Work task | Through the last line of the entries, please copy every line exactly, starting with the one that contains "Open the Start menu".

Dataset records |
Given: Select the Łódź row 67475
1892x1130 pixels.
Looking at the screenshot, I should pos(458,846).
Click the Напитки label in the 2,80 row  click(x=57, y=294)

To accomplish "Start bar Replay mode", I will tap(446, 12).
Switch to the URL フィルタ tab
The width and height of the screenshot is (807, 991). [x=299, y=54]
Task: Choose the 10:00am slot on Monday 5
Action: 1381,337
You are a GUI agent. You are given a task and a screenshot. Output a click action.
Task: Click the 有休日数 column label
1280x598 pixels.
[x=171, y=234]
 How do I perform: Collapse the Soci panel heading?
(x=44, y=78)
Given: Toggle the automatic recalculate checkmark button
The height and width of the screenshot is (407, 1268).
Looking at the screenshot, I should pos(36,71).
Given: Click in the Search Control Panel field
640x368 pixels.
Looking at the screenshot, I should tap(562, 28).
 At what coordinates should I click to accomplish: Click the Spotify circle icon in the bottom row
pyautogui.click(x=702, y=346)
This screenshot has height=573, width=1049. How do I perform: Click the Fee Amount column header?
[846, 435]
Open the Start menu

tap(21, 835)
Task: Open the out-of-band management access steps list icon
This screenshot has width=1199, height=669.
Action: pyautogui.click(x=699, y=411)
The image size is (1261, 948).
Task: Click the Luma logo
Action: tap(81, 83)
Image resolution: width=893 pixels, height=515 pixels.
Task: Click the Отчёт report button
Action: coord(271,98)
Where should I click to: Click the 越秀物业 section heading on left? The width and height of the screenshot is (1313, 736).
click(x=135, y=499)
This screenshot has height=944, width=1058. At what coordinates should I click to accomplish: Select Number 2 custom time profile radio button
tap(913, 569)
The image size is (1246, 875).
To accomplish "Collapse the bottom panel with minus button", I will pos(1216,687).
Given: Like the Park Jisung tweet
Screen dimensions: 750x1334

The completed task |
Open the Start menu

tap(21, 835)
Task: Open the out-of-band management access steps list icon
This screenshot has width=1199, height=669.
Action: pyautogui.click(x=699, y=411)
The image size is (1261, 948).
Task: Click the Luma logo
Action: tap(81, 83)
Image resolution: width=893 pixels, height=515 pixels.
Task: Click the Отчёт report button
Action: coord(271,98)
Where should I click to: Click the 越秀物业 section heading on left? The width and height of the screenshot is (1313, 736).
click(x=135, y=499)
This screenshot has height=944, width=1058. At what coordinates should I click to accomplish: Select Number 2 custom time profile radio button
tap(913, 569)
The image size is (1246, 875).
To accomplish "Collapse the bottom panel with minus button", I will pos(1216,687).
Given: Like the Park Jisung tweet
Screen dimensions: 750x1334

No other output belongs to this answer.